— А вы откуда знаете? — неожиданно спросил он. — Может, это его, мертвого, тогда вез Харап в город? Вы долго шли за ним следом, вы его, наверное, узнали.
— Нет. Не знаю, почему я шел.
— А тот заграничный, который приехал с тем, другим? Я был с ними в Солецком бору. Он знал лес лучше, чем я.
— Может, он искал сокровища в немецких блиндажах? Ведь я не раз слышал, что Гитлер спрятал там золото, которое отобрал у евреев со всего света.
Партизан поперхнулся дымом и поднес ко рту протез.
— Почему же он потом осматривал ваш дом, ковырял гвоздем во мху между балками? — не унимался Ромусь.
Никто ему не ответил. Пац бросил окурок в костер. Ромусь неторопливо поднялся, сел и несколько раз плюнул.
— А может это вы и есть Гунядый? — вдруг ляпнул он.
Все посмотрели на меня. Я растерянно улыбнулся, даже хотел было рассмеяться, но увидел их настороженные, враждебные глаза и почувствовал, что без всякого повода бледнею.
— Ромусь, ты сошел с ума?
— Кто знает, чего вам надо, — тихо сказал он.
Ильдефонс Корсак пошевелил зеленоватыми усами, некоторое время безуспешно пытался произнести какие-то слова и наконец сказал:
— Уезжайте. Здесь вы не найдете покоя. Вода все поглотит: и землю, и лес, и луга, и этот шляхетский курган, но памяти людской она не смоет и того, что в человеке отпечаталось, не сотрет…
— Ну, вы поэзию накрутили, как батько Вернигора, — перебил его партизан. — А может, он приехал отдохнуть, развлечься, посмеяться над людьми? Разве мало таких франтов?
— И для начала выкинул хорошенький фортель, — насмешливо вставил граф. — Неужто забыли?
Он оскалил зубы и смотрел на меня своими бесцветными глазами.
— Я вам скажу одну мысль, очень простую, но человек не сразу к ней приходит: в жизни, как и в картах, счастью надо помогать.

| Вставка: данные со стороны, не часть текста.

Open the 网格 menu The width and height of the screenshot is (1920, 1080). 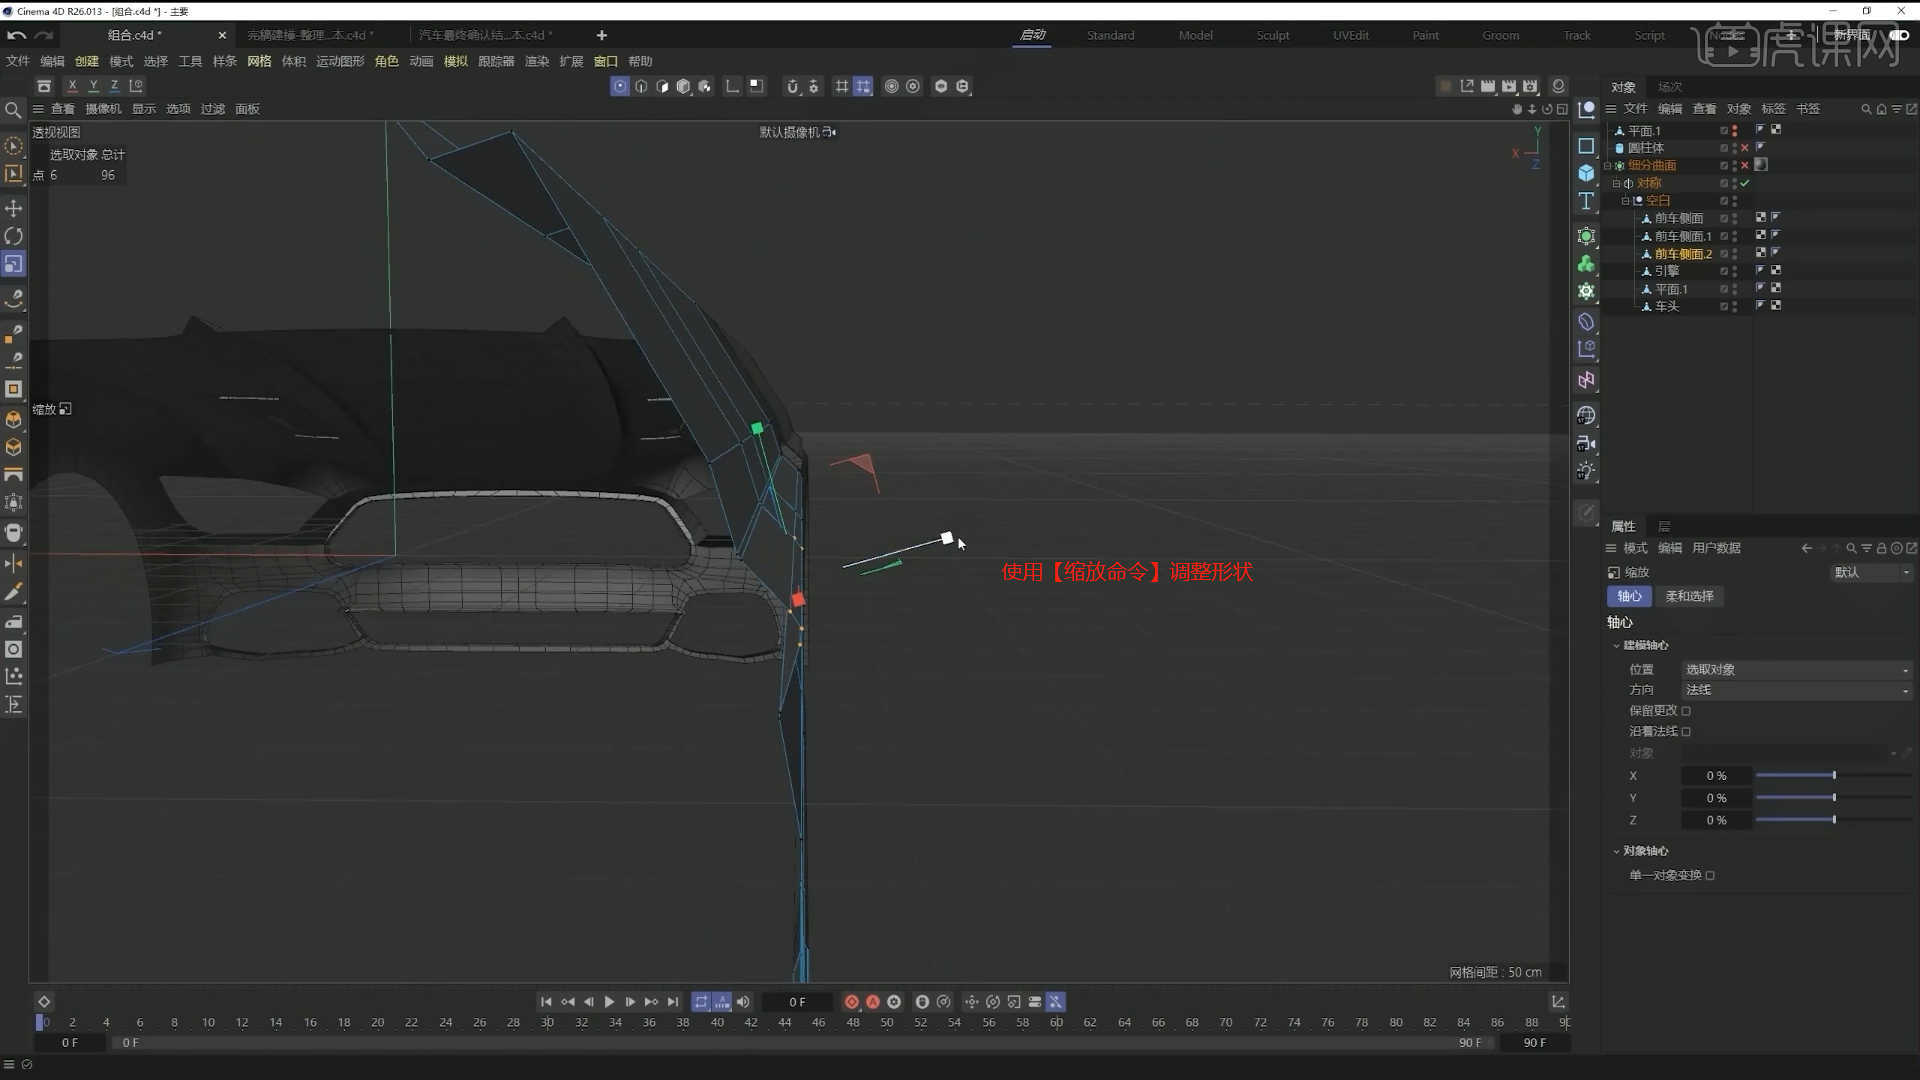tap(258, 61)
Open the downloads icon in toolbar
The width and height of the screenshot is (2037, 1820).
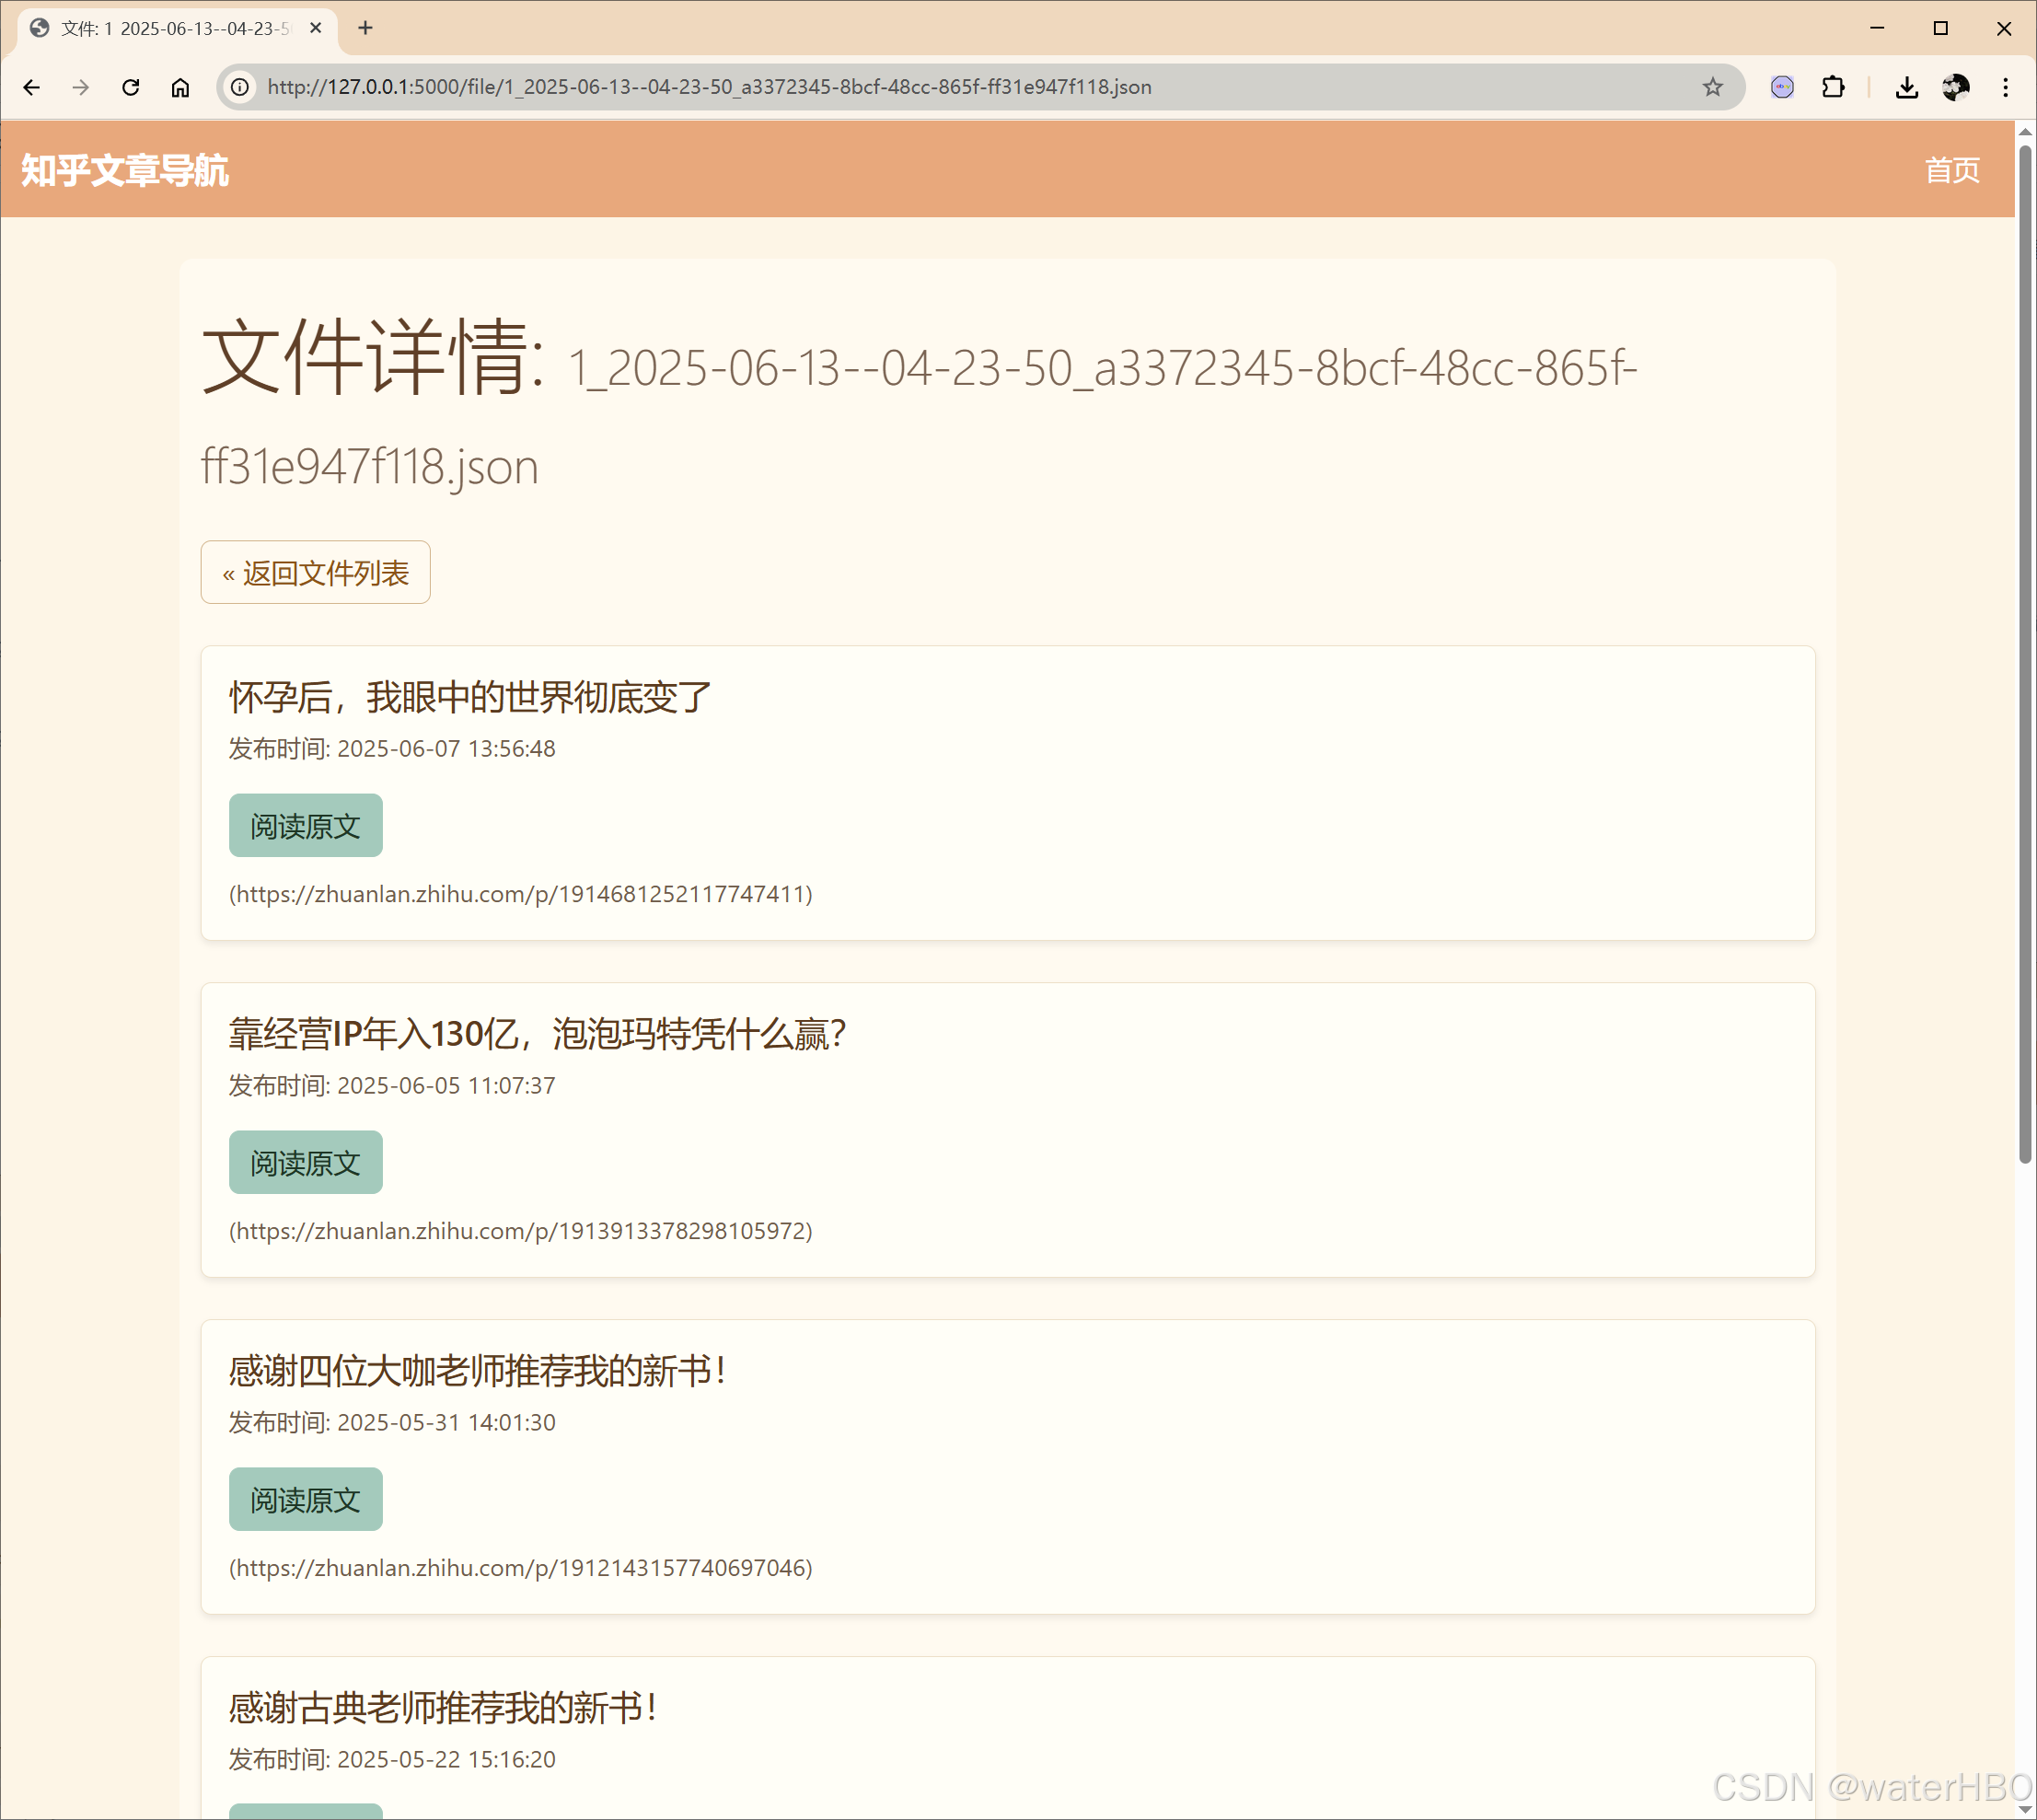[1906, 87]
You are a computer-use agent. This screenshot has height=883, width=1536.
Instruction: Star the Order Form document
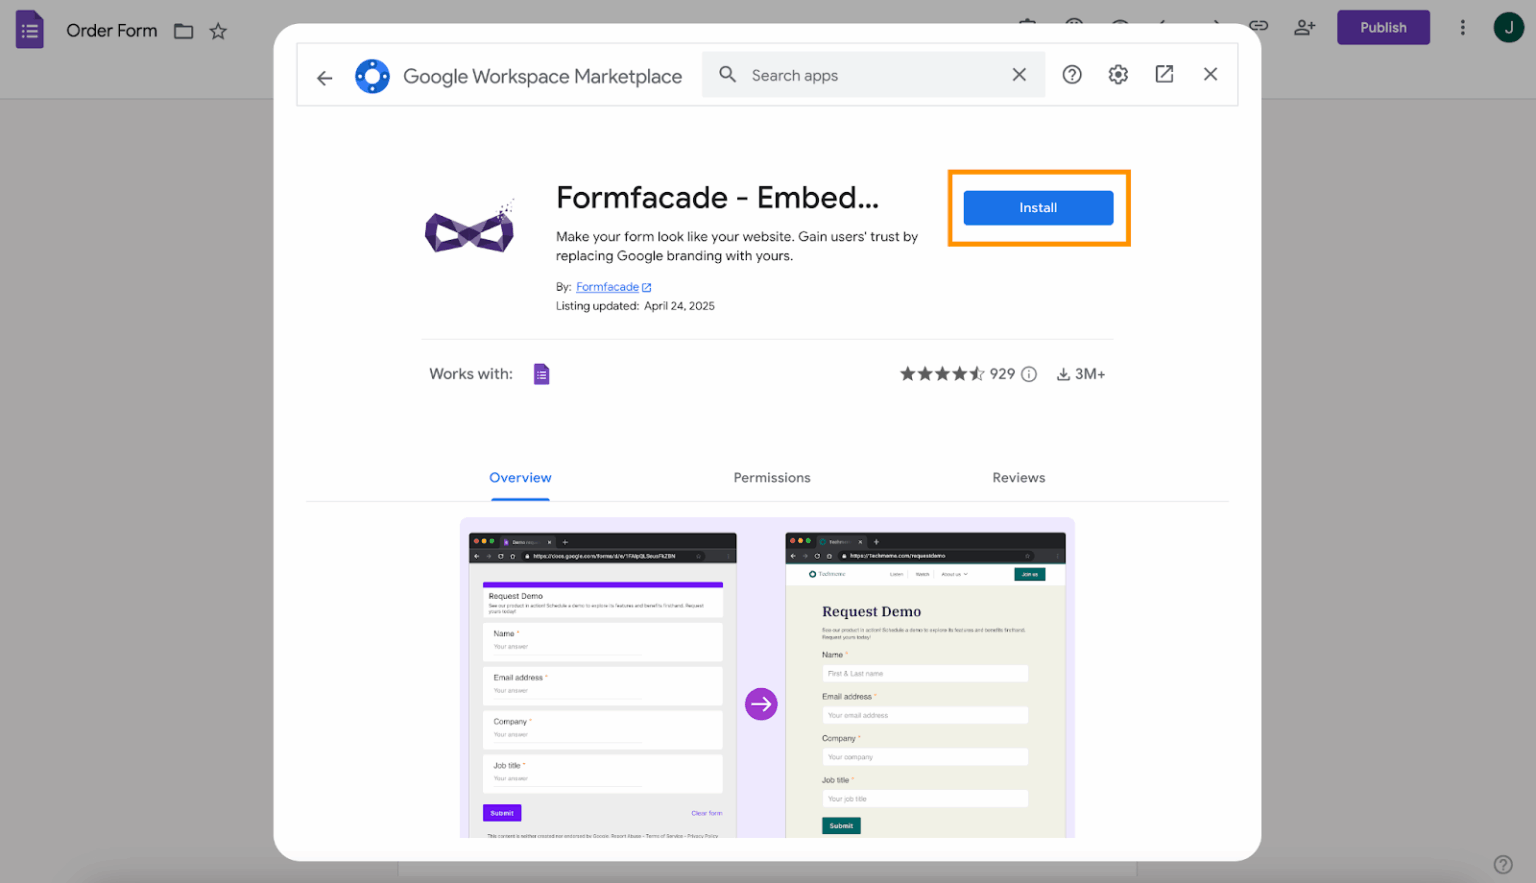(x=218, y=31)
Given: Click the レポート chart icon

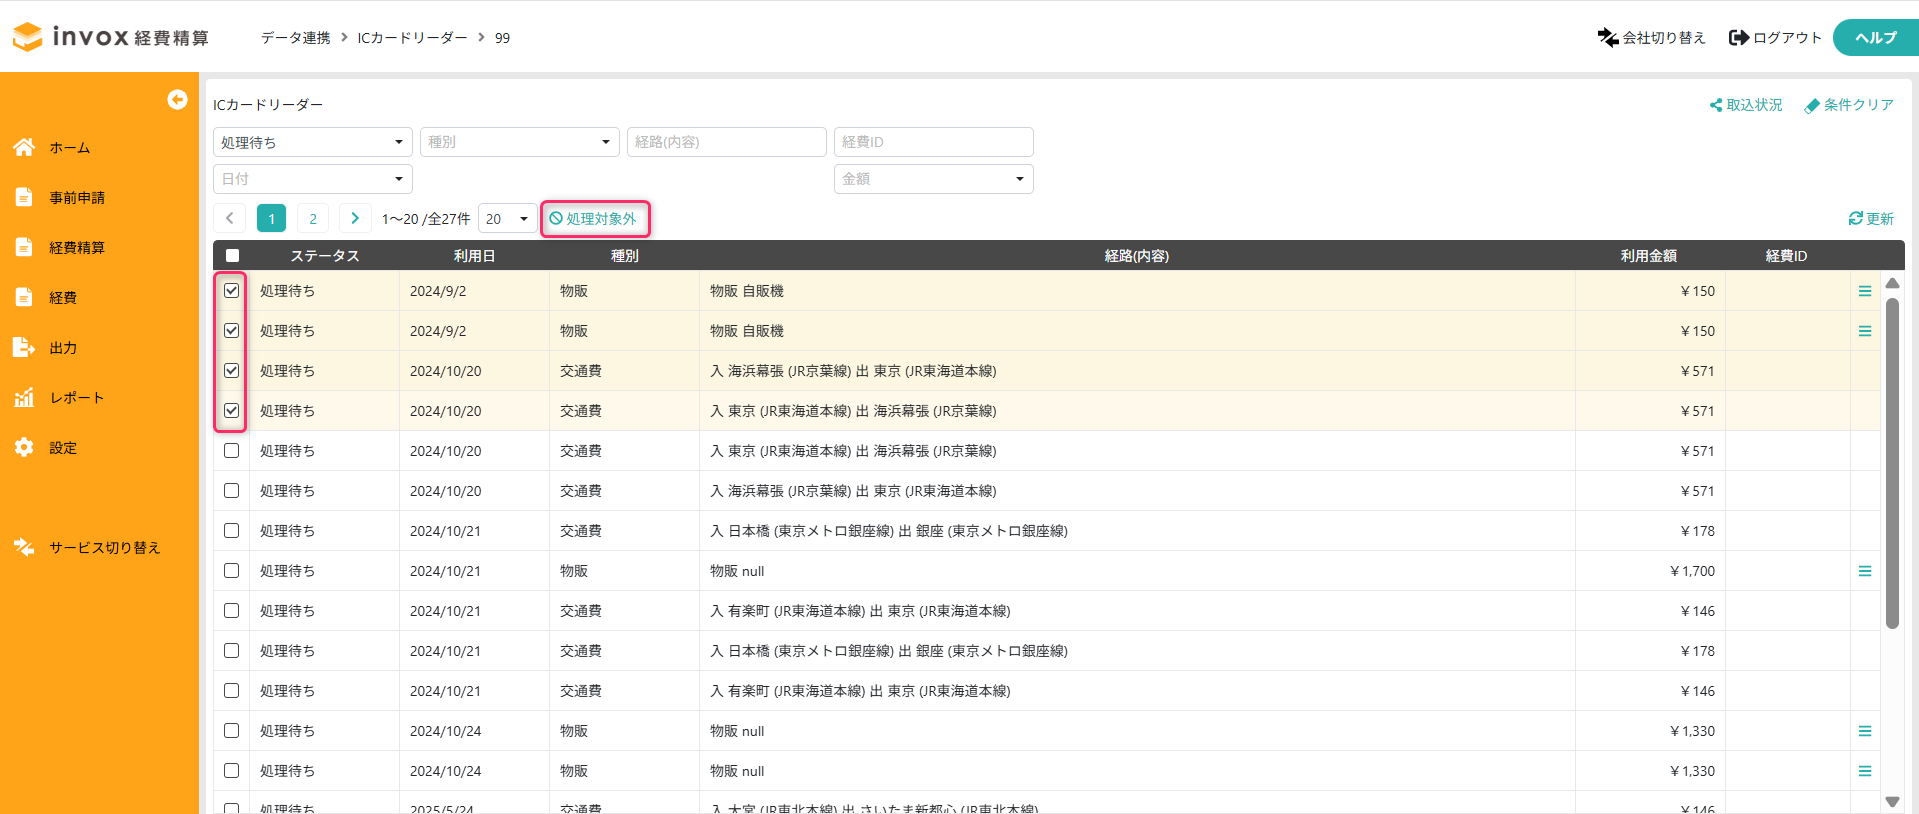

— Я читал это в каком-то календаре, — заметил партизан. — А сам ты, сын обанкротившегося класса, чего добился в жизни, действуя по своей системе?
— Да хотя бы того, что я о тебе знаю все, а ты обо мне ничего.
И сунул партизану под нос фигу.
— Ах ты, облезлый барин, — рванулся к нему Крупа, но в ту же минуту Ильдефонс Корсак развел их своей жилистой рукой.
— Господа хорошие, смерть за стеной, а вы, с позволения сказать, расшалились, как дети.
Граф Пац поправил свой сбившийся на бок пестрый шейный платочек.
— Знаешь мой герб? На щите две собаки: одна из них лает, дру-другая воняет.
Зашипела рассыпающаяся головня. Мы посмотрели на догорающие огоньки в белом пепле. Ромусь украдкой оглянулся, всматриваясь в глухую темноту.
— Пора спать, — сказал Ильдефонс Корсак и стал затаптывать костер.